What needs to be done: In the records below, find the line containing "Viewport: 868px width, 488px" and return it together with every later line, exactly as written; pictures are to be omitted.

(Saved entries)
··········

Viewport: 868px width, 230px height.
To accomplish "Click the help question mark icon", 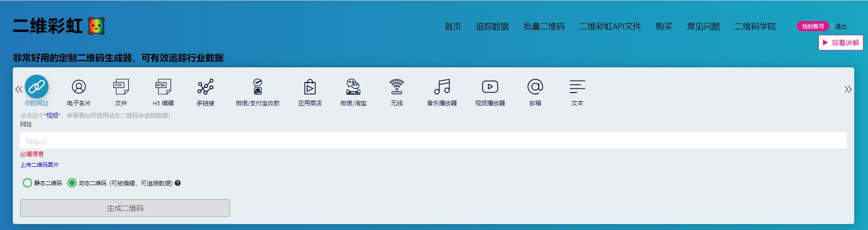I will coord(178,183).
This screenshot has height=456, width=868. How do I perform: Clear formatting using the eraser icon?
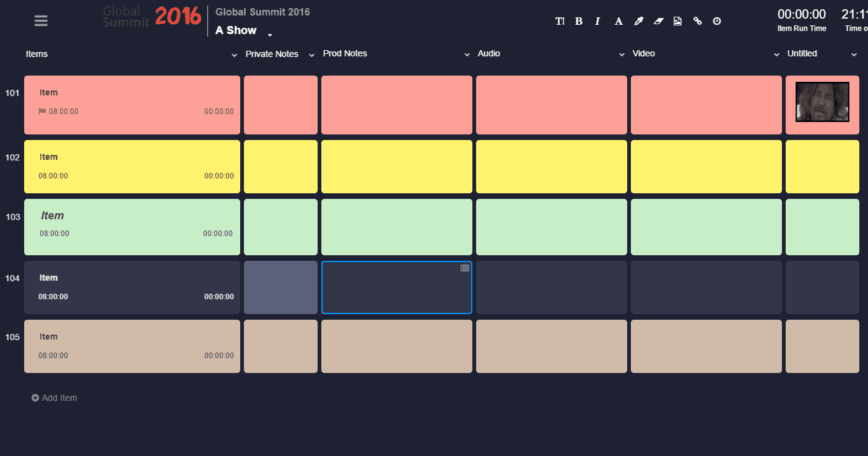click(658, 20)
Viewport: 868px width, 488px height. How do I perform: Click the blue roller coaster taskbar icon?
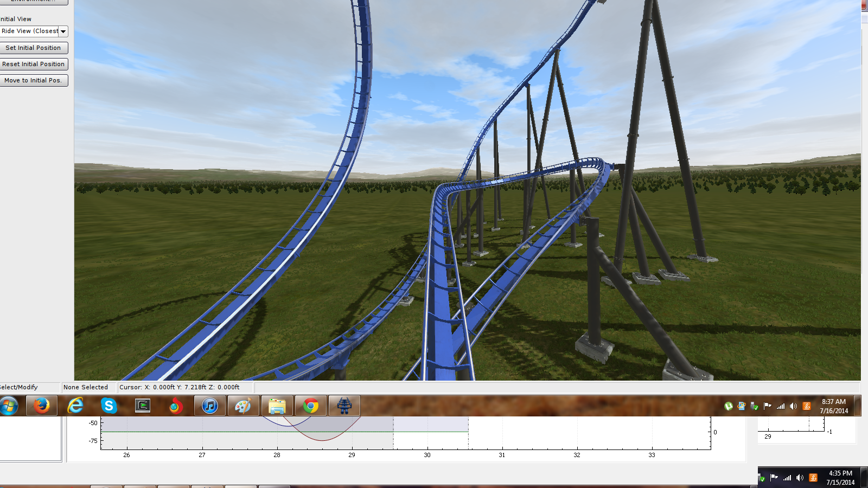coord(344,406)
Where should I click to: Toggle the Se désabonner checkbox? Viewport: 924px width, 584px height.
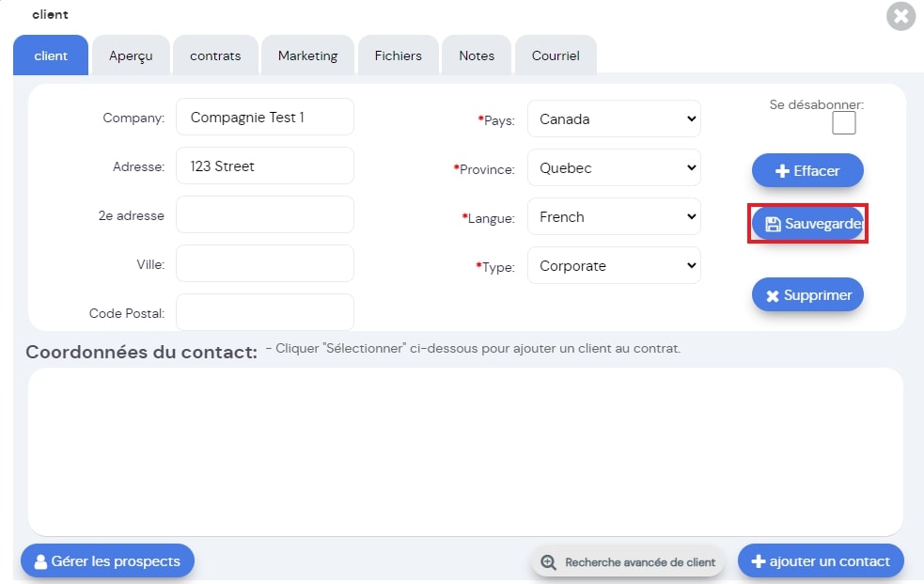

··········

Solved problem:
Viewport: 868px width, 488px height. How do I perform: Click the blue roller coaster taskbar icon?
coord(344,406)
Where should I click to: Toggle the Se désabonner checkbox? Viewport: 924px width, 584px height.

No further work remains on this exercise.